Will this then contain the min on each trust region? This is being added in this PR too?

Once the acquisition rule in automotive has been updated, these will be accessible in record.acquisition_state.

What do we need to do to the FeasibleSetTrustRegionAcquisitionRule in order for the record to contain the correct acquisition state?

avullo · 2024-04-30T16:27:59Z

trieste/ask_tell_optimization.py

+        new_data: Mapping[Tag, Dataset] | Dataset,
+        new_data_ixs: Optional[Sequence[TensorType]] = None,


Wouldn't it be cleaner, easier to aggregate these two into a more general concept of new_data, i.e. data and local indices?

In the mainline use case we don't bother providing indices, and instead have the AskTellOptimizer infer them from the change of the data size and number of regions. Also, this ways preserves backwards compatibility in a widely used interface.

khurram-ghani

Looks good. Left a few comments/suggestions.

khurram-ghani · 2024-05-03T13:54:41Z

trieste/bayesian_optimizer.py

@@ -999,6 +999,9 @@ def write_summary_observations(
 ) -> None:
    """Write TensorBoard summary for the current step observations."""
    for tag in models:
+        if tag not in tagged_output:


Very minor point... feel free to ignore. It is probably more intuitive to check against datasets, since those concepts exist in multiple places. datasets and tagged_output keys should match anyway.

Suggested change

if tag not in tagged_output:

if tag not in datasets:

trieste/ask_tell_optimization.py

khurram-ghani · 2024-05-03T14:47:11Z

trieste/ask_tell_optimization.py

+                raise ValueError(
+                    f"new_data global keys {global_new} doesn't "
+                    f"match dataset global keys {global_old}"
+                )


I think we should only allow this exception when new_data_ixs is None. Otherwise we would have both existing local datasets in new_data and indices for them. In which case the with_local_datasets call below would ignore those indices (it only uses them if the local tags do not exist). This could be confusing for the user.

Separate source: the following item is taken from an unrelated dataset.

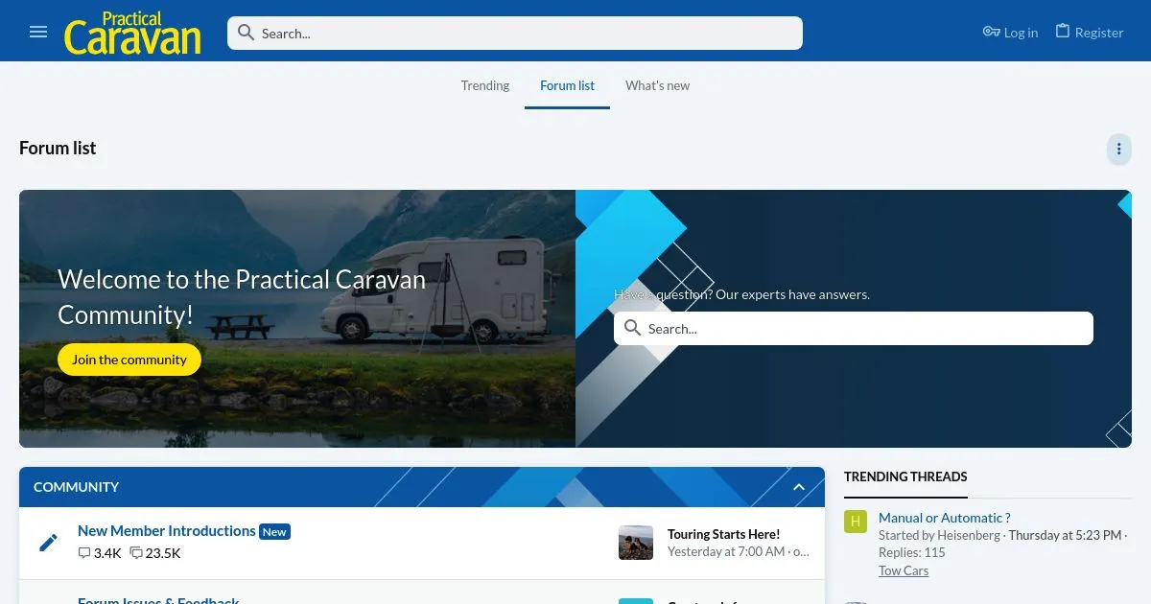The width and height of the screenshot is (1151, 604).
Task: Click the search icon in banner search box
Action: (x=632, y=328)
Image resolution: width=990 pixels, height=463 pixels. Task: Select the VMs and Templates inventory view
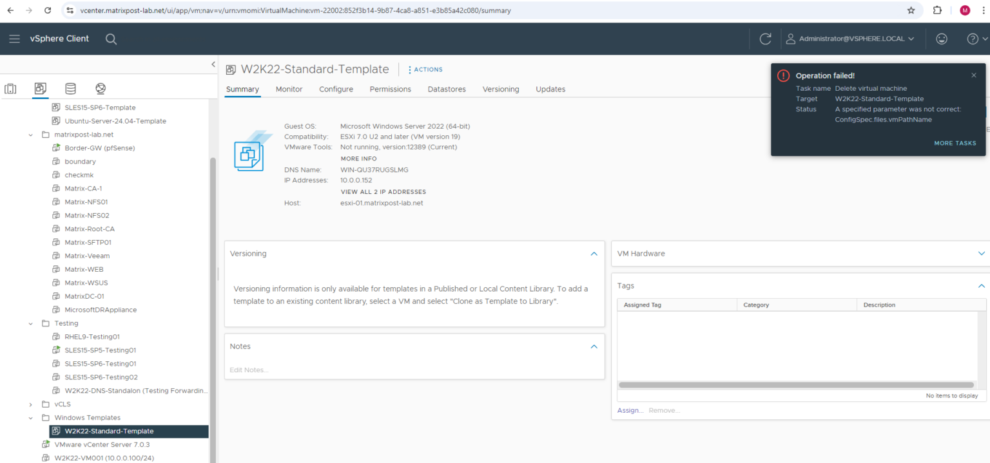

khurram-ghani · 2024-05-03T15:13:27Z

trieste/ask_tell_optimization.py

@@ -483,7 +603,7 @@ def tell(self, new_data: Mapping[Tag, Dataset] | Dataset) -> None:
        if summary_writer:
            with summary_writer.as_default(step=logging.get_step_number()):
                write_summary_observations(
-                    self._datasets,
+                    datasets,


Similar to this change, write_summary_initial_model_fit call in __init__ above should probably use datasets instead of self._datasets, as datasets are updated for rules with local dataset.

Also, the write_summary_query_points call in ask should probably also track _dataset_ixs for completeness. Otherwise it is missing some key information when track_data==False.

khurram-ghani · 2024-05-03T15:21:01Z

trieste/ask_tell_optimization.py

+                # infer dataset indices from change in dataset sizes
+                new_dataset_len = self.dataset_len(new_data)
+                num_new_points = new_dataset_len - self._dataset_len
+                if num_new_points < 0 or num_new_points % len(self._dataset_ixs) != 0:


Maybe create a local variable num_local_datasets = len(self._dataset_ixs) and use it in the various places in this else section (8?) for clarity? Even though self._dataset_ixs gets updated part way through, its length wouldn't change.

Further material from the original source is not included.